Sam Henderson, director of the Jubilee Theater, said the main purpose of the festival is to bring people into a community that was once avoided for its bad reputation.

Improving this neighborhood has been a long-term vision of Mission Waco founder Jimmy Dorrell and the city of Waco.

Henderson believes music can be a part of the solution to improving the community.

“The very nature of music and arts is that it is something people can see eye to eye on,” Henderson said. “Where there is music, differences are worked out because we are together enjoying something in common.”

Community organizing and coalition building has been one of Mission Waco’s main goals in building up impoverished communities. The Jubilee Festival presents an opportunity to fulfill that mission.

One of Mission Waco’s new ventures is the expansion of the Fair Trade Market, which is located next to the Jubilee Theater in World Cup Café.

The fair trade market opened in 2008 and has been the only fair trade certified business in Waco since.

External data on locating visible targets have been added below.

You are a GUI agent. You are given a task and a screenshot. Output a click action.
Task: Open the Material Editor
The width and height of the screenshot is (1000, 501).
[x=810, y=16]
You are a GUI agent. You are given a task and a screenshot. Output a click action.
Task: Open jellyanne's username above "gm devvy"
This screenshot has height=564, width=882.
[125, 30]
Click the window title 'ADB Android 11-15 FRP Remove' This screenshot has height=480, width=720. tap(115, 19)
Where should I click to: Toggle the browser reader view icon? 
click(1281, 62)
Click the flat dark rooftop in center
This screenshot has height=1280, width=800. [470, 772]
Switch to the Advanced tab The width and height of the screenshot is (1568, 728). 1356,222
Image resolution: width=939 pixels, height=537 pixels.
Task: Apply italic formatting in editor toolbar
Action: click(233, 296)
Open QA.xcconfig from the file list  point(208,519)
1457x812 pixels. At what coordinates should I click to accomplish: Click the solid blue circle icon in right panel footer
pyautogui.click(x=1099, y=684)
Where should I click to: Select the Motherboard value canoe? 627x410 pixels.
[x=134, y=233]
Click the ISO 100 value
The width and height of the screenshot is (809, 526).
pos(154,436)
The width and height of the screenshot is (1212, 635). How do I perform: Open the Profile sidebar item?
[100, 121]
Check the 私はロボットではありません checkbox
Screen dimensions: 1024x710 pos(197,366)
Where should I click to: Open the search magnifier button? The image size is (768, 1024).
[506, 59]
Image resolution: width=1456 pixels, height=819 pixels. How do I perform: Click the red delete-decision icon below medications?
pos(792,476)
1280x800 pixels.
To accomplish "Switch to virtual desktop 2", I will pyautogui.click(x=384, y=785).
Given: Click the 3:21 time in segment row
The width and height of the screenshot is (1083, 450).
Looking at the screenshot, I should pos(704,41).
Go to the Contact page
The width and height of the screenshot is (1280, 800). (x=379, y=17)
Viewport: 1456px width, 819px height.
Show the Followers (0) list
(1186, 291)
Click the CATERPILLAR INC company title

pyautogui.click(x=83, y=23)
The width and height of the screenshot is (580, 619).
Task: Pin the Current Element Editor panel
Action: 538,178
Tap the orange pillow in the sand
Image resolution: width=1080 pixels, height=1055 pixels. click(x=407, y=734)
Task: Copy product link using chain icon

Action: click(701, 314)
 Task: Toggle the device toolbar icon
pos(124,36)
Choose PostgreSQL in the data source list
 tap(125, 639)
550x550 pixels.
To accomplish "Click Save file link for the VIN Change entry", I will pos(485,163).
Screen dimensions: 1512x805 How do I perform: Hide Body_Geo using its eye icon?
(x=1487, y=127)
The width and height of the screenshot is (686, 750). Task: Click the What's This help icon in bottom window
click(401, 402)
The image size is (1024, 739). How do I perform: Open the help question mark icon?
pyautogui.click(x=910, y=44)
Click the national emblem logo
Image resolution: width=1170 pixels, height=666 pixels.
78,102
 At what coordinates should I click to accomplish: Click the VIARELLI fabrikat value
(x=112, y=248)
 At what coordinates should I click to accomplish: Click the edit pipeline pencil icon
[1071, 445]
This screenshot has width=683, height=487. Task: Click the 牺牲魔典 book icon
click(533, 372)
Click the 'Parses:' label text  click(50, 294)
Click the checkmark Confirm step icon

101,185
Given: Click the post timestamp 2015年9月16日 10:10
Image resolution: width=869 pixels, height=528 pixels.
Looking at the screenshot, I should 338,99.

Fair trade essentially cuts out the middlemen and provides a relationship between businesses in the U.S. and the artisans that make their trades in lower-income countries. This ensures that products are obtained fairly and legally, and that the individuals making the products in poorer countries are provided a living.

The Fair Trade Market recently expanded their store in September, and now provides more of their usual products in addition to more locally produced art, including paintings and sculptures.

The products sold at the market are from all over the world, from India to Haiti to Kenya, and support organizations like Handmade Expressions and Serve International.

Products include coffee, chocolate, jewelry, houseware items and the popular Haitian metal goods.

Shannon Williams, World Cup and Fair Trade administrator, believes that as a Christian organization, Mission Waco and other Christians have a calling to help out those around the world, and consumers have a responsibility to know where the things they use come from.

“Fair trade cuts down injustices that people wouldn’t know about, like slave labor,” Williams said.

The Fair Trade Market will be open throughout the music festival.

A kids’ program will take place at 11 a.m. presented by Baylor’s Zeta Zigga Zamma while singers and songwriters perform in the café and market.

At 2 p.m., bands will start performing in the Jubilee Theater, with Ruben Moreno performing at 5 p.m.

The festival is free and open to the public, and all proceeds from the Fair Trade Market and World Cup Café will benefit Mission Waco.

The festival will be held at 1321 N. 15th St. at Colcord Avenue.